Soy un suicida literario, como siempre. Me he perdido por una imagen. A la gente bien le dan igual las imágenes y, en cambio, les molesta mucho haber fallado en un vaso de agua. En cualquier caso, me he cargado la merienda, la visita y el chocolate. La chica que me gusta tiene los ojos confidenciales y los muslos gloriosos, pero no me perdona que no le haya perdonado lo del vaso de agua con azucarillo en bandeja de plata. Se nota. Sus hermanas tienen mucho que estudiar, o me ignoran directamente. Todas sueñan con terminar la carrera y casarse con un trapense de paisano que les haga mucho chocolate sexual por las noches, porque estas señoritas suelen tener una idea del matrimonio que está entre el monacato y el molinillo de hacer niños.

Todavía, ya digo, me invitan en algunas casas bien a tomar el chocolate de las siete, por la curiosidad de tener un rojo en casa, mayormente, pero ni yo soy exactamente eso que se llama un rojo ni me gusta hacer amistad con las madres de las hijas que etcétera, porque es una cosa campoamorina. La calle borra generaciones y ella y yo somos iguales, leemos la misma ciudad actualísima en tapias y anuncios.

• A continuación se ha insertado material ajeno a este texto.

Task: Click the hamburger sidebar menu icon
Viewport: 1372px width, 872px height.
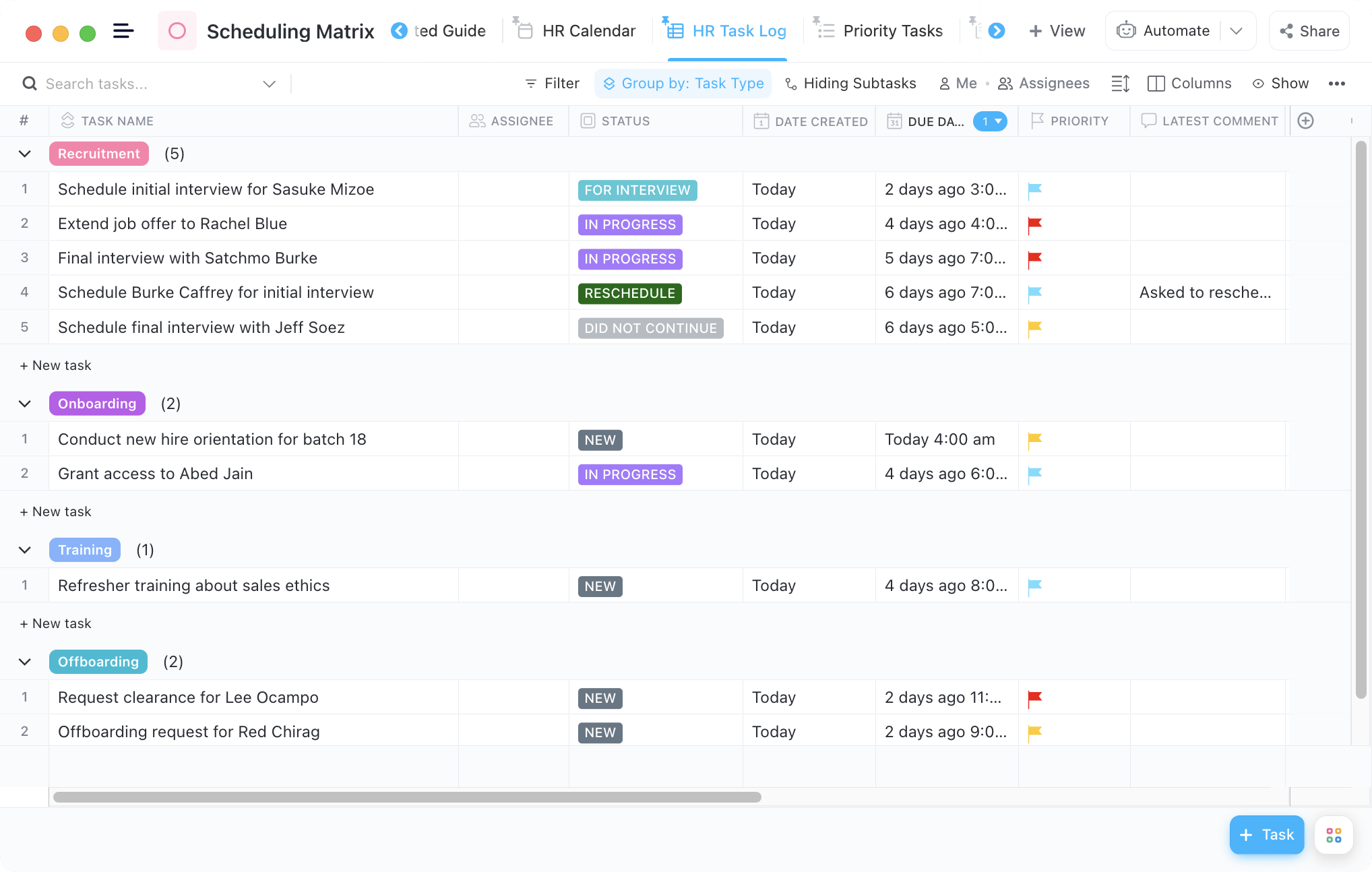Action: click(x=123, y=31)
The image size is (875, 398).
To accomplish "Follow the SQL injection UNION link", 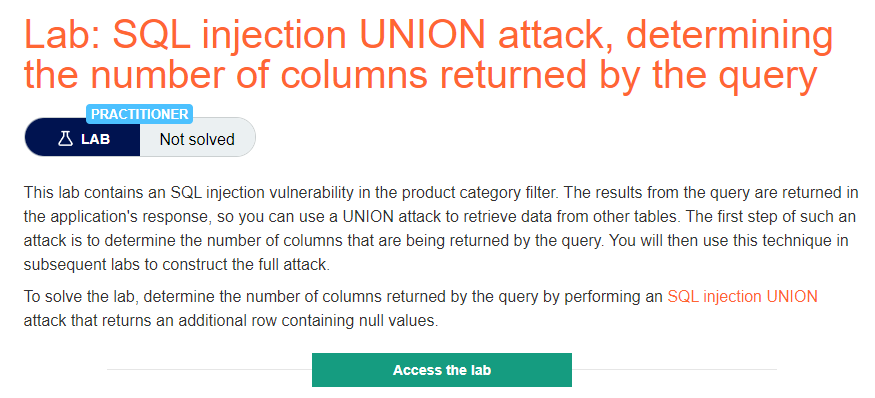I will click(742, 296).
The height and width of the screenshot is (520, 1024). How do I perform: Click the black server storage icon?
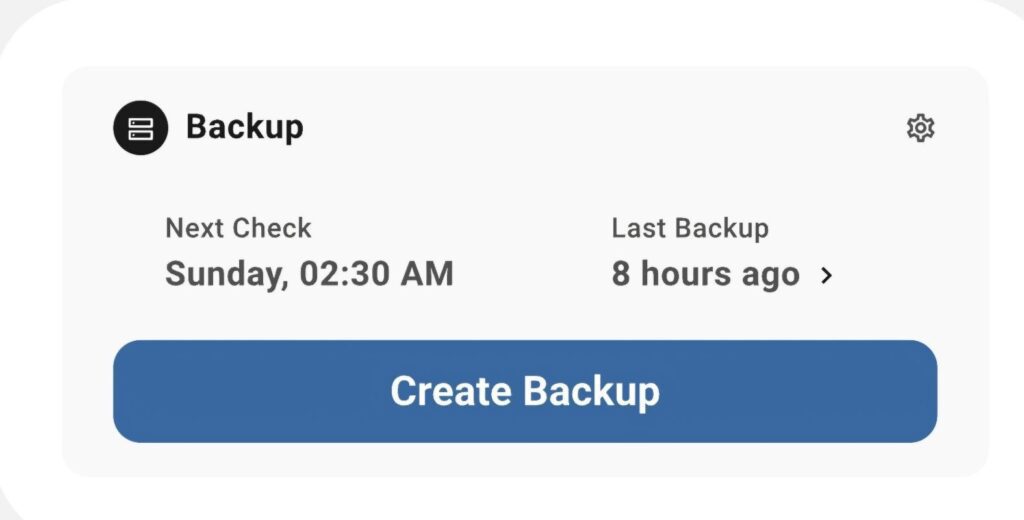(x=140, y=127)
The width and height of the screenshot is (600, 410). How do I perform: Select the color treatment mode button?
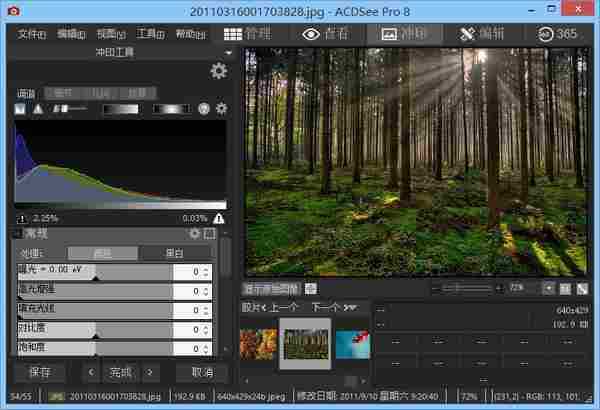click(x=102, y=253)
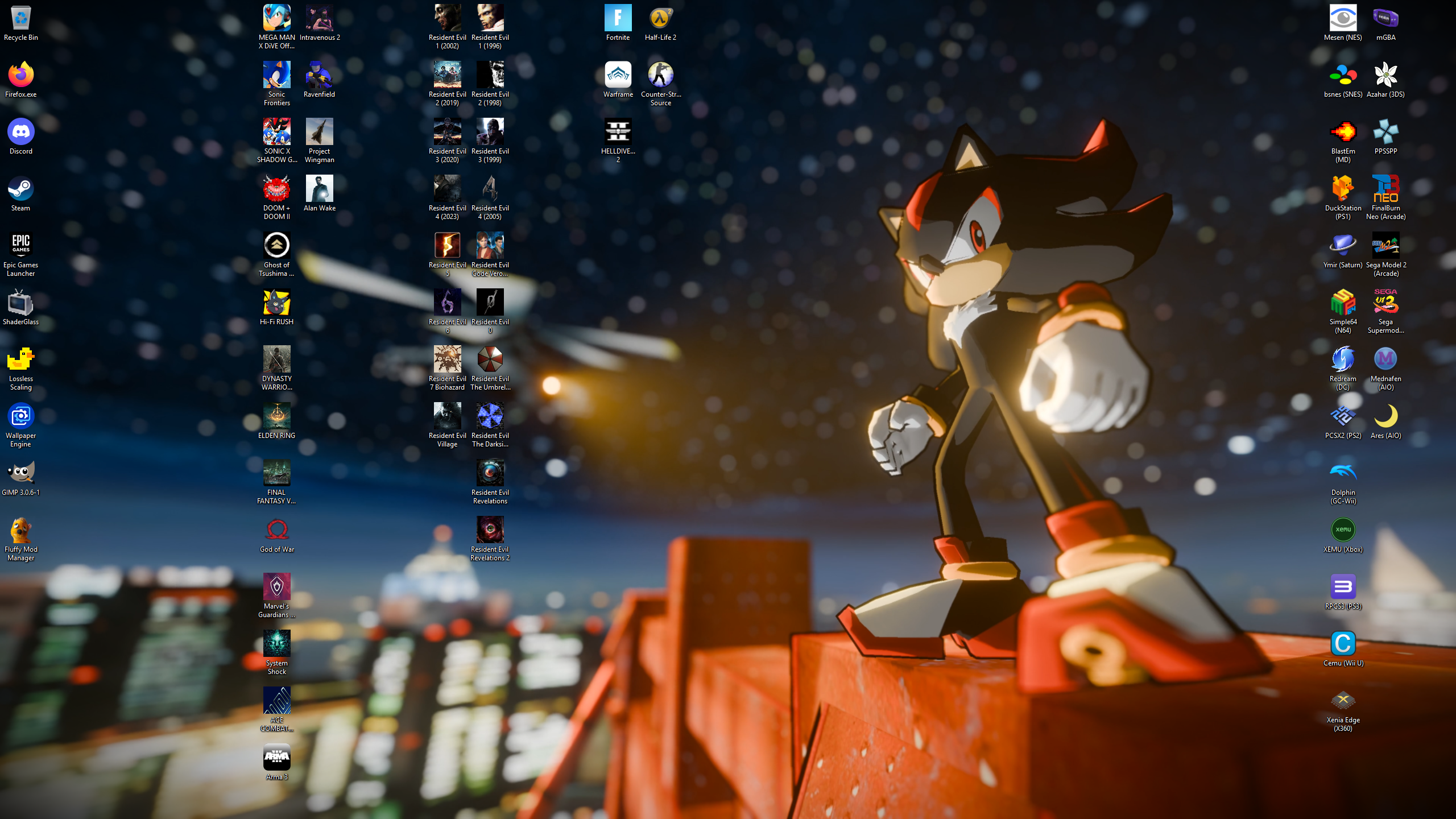Image resolution: width=1456 pixels, height=819 pixels.
Task: Select the Hi-Fi RUSH icon
Action: pos(276,303)
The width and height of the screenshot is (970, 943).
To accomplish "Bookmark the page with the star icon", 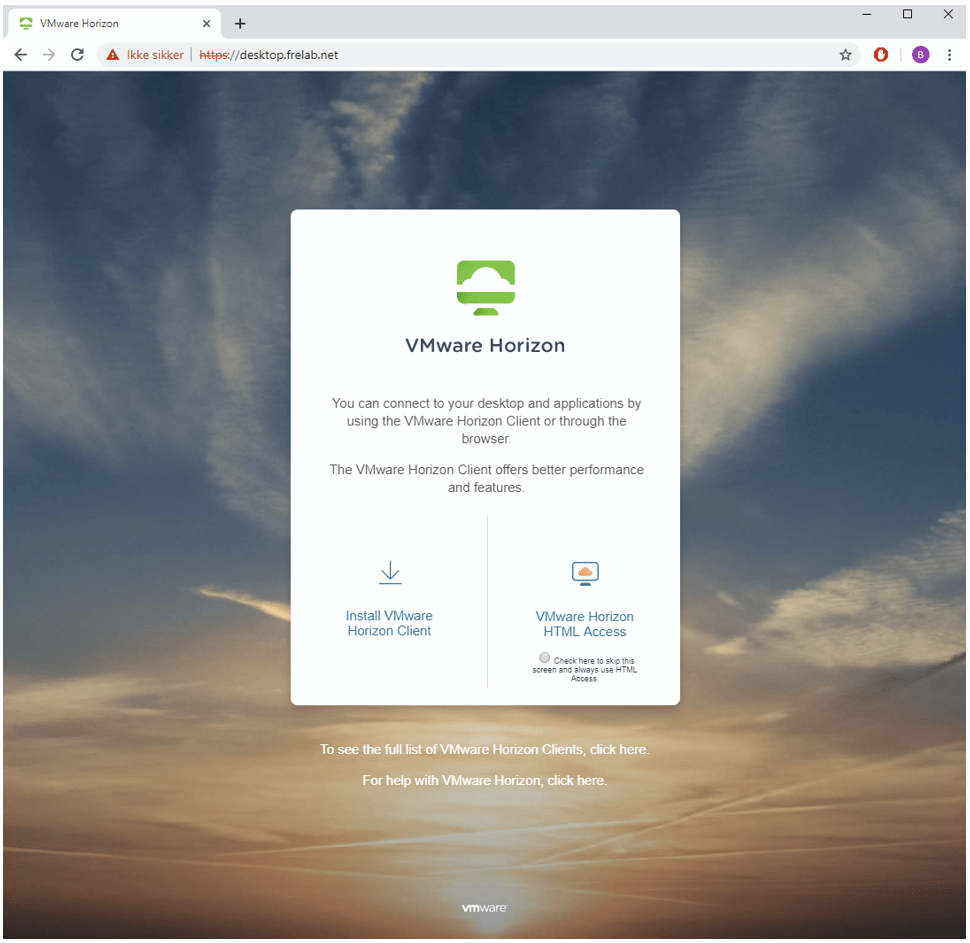I will [x=845, y=55].
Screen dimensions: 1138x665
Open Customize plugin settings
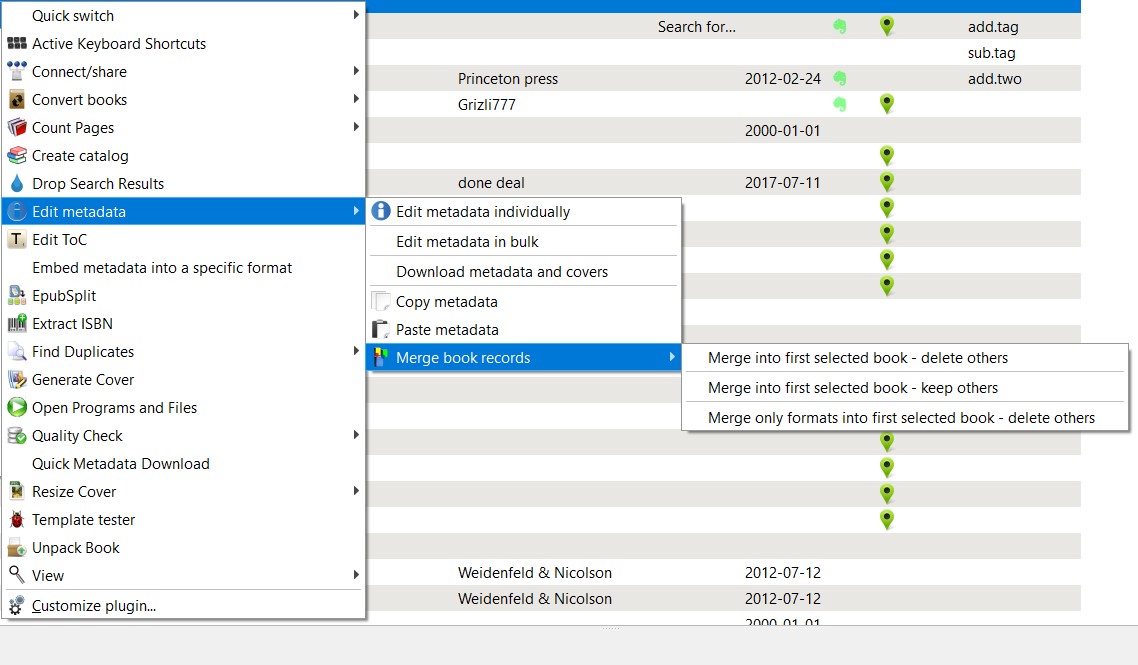click(x=94, y=606)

Dentro de la casa, las muchachas se embarran paulatinamente de chocolate (se ve que no lo toman en todo el año) y la madre es ya como la madame dignísima con rimmel y rouge de chocolate que monologa conmigo hasta llegar a una orgía de efebos trapenses y supongo que desnudos, pintados por el Greco/Zurbarán, “aquéllos sí que eran pintores”, en verde/chocolate.

Miro a la muchacha de los muslos gloriosos, en sus ojos confidentes: un inexistente y gélido vaso de agua, en bandeja de plata indiferente, nos separa por siempre.